How are delete and delete[] implemented?

When I use new [] to apply memory. In the end, I use delete to free memory (not delete[]). Will this cause memory leak?

Two types:

  1. Builtin types, like int, char, double ...
    I am not sure.
  2. class types.

I think may free leak. because the destruct function.

Many people and some books tell me, new[] -> delete[] ; new -> delete.
I want to know why. so I check vs2010 source code, it must be use memory pool mechanism. It is long and complex . I can't continue read.

How are delete and delete[] implemented?

Upvotes: 2

Views: 3627

Answers (4)

Nicol Bolas
Nicol Bolas

Reputation: 473272

It's not a memory leak; it's undefined behavior. That's much worse.

Calling delete on memory allocated by new[] can lead to corrupting the heap, which can crash your application. Not immediately, of course, because that would be too useful. It will crash sometime later, long after the heap was corrupted to make it almost impossible to track down.

Always use delete[] with new[]. Actually, never use new[] to begin with. Use a std::vector unless you have very special and specific needs.

I want to know why ?

Why does it matter? It's wrong and leads to a broken program. It's wrong because the C++ standard says so.

However, if you insist on a reason...

Notice that you can allocate any number of items with new[]. You can put any counting number (aka: positive integer) there. So you can have new int[50] or new int[someIntegerVariable]. It's all good.

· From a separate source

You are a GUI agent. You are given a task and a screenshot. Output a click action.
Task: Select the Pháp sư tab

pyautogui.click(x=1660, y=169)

Also notice that delete[] does not take a count. Well... how is that possible? If you allocate 50 ints, obviously delete needs to know how many you allocated, right? But you don't have to tell it; it automagically knows.

How? Because new int[50] allocates more than just an array of 50 ints. It also allocates enough space to hold the size of the allocation. Think of it as allocating 51 ints but only letting you use 50 of them.

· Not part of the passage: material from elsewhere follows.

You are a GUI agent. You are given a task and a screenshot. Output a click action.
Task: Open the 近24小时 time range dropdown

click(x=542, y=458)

Then, delete[] comes along. It figures out where to find the count that new[] allocated. And it uses that count to deallocate the memory.

delete does not do this. Therefore, it cannot deallocate the memory correctly.

Upvotes: 5

Sarfaraz Nawaz
Sarfaraz Nawaz

Reputation: 361332

When I use new [] to apply memory. In end , I use delete to free memeory(not delete[]).Must be memory leak ?

If you use new[], and then delete (not delete[]), then according to the langauge specification, it invokes undefined-behavior which means anything could happen. It may cause memory leak or may not. No such guarantee is given by the language, nor by the compiler.

Many people and some books tell me, new[]->delete[]; new->delete . I want to know why ?

Short answer : because the specification says so.

Long answer: the functions which implementnew and new[] are implemented differently: new assumes memory of one item is to be allocated, while new[] assumes memory of n item is to be allocated where n is passed to the function as argument. So to undo the process (i.e to deallocate the memory), there should be two functions as well : delete and delete[] which are implemented differently, each makes some assumption about the memory allocated by their counterparts. For example, delete simply assumes memory allocated for one item is to be deallocated; on the other hand delete[] needs to know the number of items for which memory is to be deallocated, so it assumes that new[] stores the number of items somewhere in the allocated memory, most commonly in the begginning of the allocated memory, and so delete[] first reads that portion of memory which stores the number of items, and then deallocates the memory, accordingly.

Note that new and new[] each calls the default constructor to construct the object(s) in the allocated memory, and delete and delete[] calls the destructor to destruct the object before deallocating the memory.

Upvotes: 4

Asaf
Asaf

Reputation: 4407

Nawaz is correct that it is 'because the specification says so'.

The implementation reason behind it is that when you call delete, the compiler adds a call to the destructor of the object before releasing the memory.

In the case of an array, the number of calls to destructors depends on the number of objects allocated which is only known at runtime. So new[] saves extra information regarding number of objects which delete[] uses.

This information is not needed when using new/delete.

Upvotes: 1

BlueWanderer
BlueWanderer

Reputation: 2691

You should not do so. Though, for most implementations, you can safely delete a array with delete instead of delete[], as long as the element type of the array don't have destructor.

For a type with destructor, new [] will have to record the length of the array somewhere in the dynamic allocated memory block. delete[] will destruct every element base on that, and finally free the memory block. And delete will not recognize such a structure. Maybe it's memory leak, maybe you will get some exception.